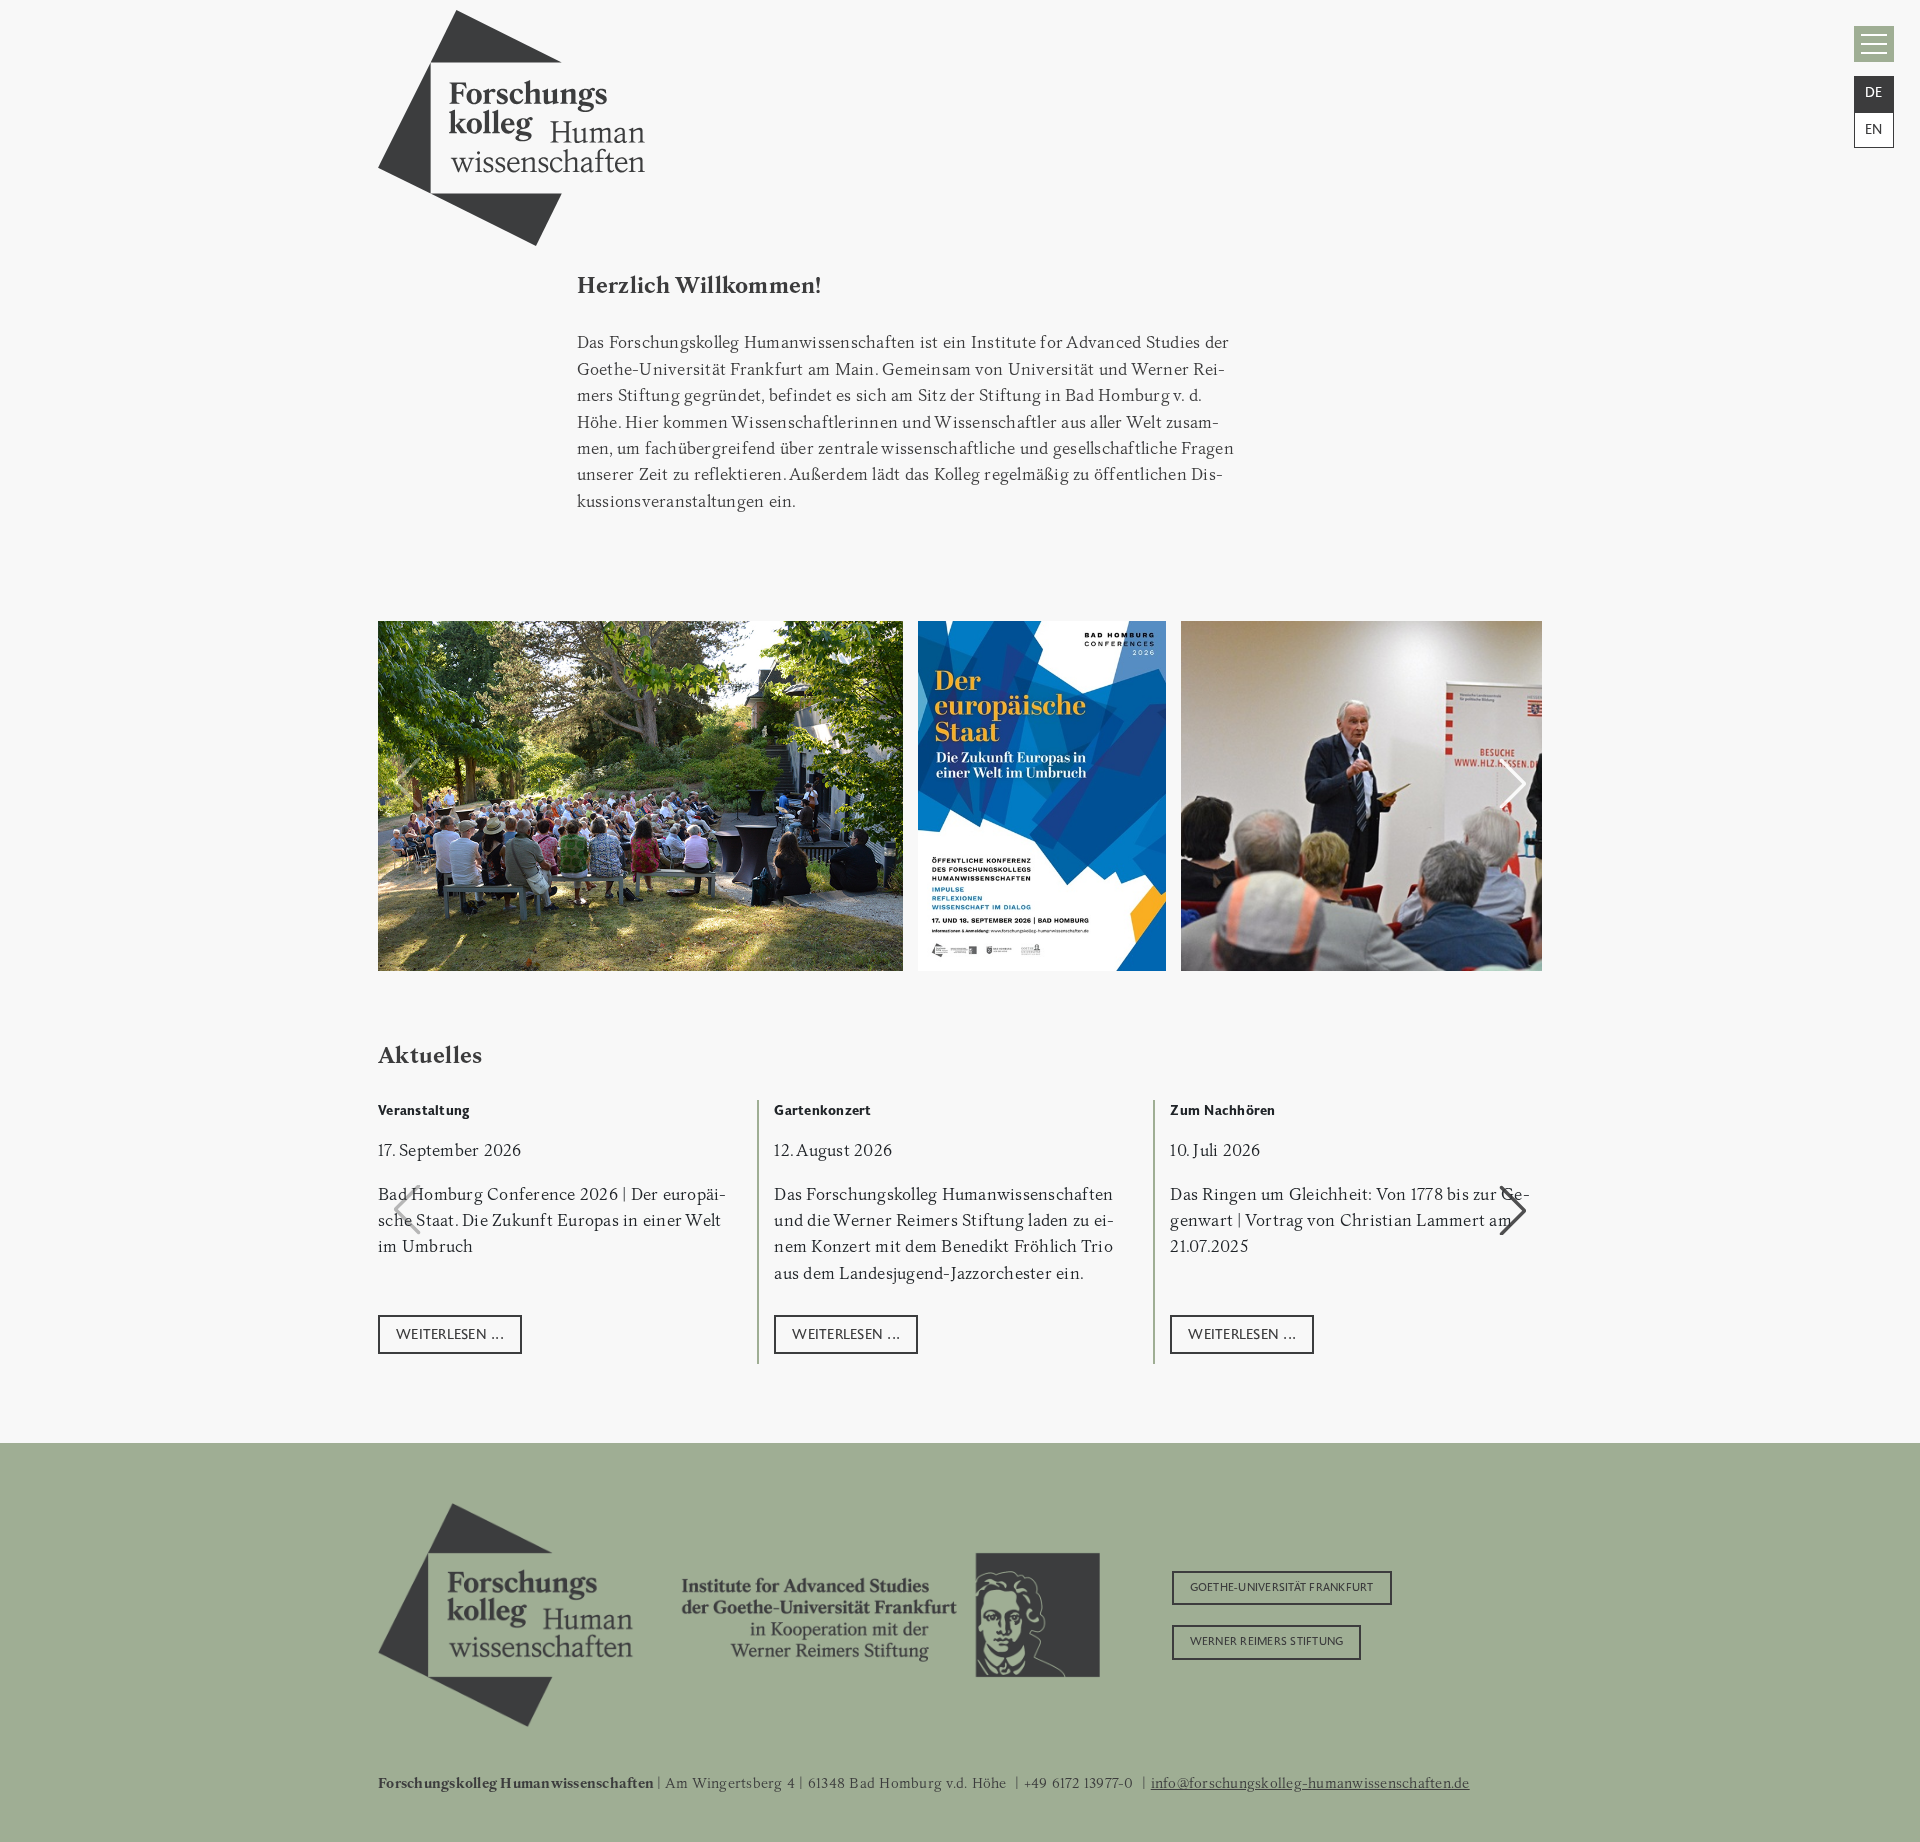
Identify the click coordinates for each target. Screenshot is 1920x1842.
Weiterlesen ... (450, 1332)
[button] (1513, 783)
=====
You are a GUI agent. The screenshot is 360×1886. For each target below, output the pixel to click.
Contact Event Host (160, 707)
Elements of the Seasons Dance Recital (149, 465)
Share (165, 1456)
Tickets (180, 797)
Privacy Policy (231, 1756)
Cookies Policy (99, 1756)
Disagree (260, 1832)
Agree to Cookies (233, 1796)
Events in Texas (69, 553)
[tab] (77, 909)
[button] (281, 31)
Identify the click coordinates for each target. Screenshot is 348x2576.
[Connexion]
=====
- ACTION ITEM -
Among the records above, repeat exactly the line with "Share (165, 1456)", the line with "[Connexion]", and every line in between, and only those.

- WRITTEN SOLUTION -
Share (165, 1456)
Tickets (180, 797)
Privacy Policy (231, 1756)
Cookies Policy (99, 1756)
Disagree (260, 1832)
Agree to Cookies (233, 1796)
Events in Texas (69, 553)
[tab] (77, 909)
[button] (281, 31)
Identify the click coordinates for each target. Screenshot is 348x2576.
[Connexion]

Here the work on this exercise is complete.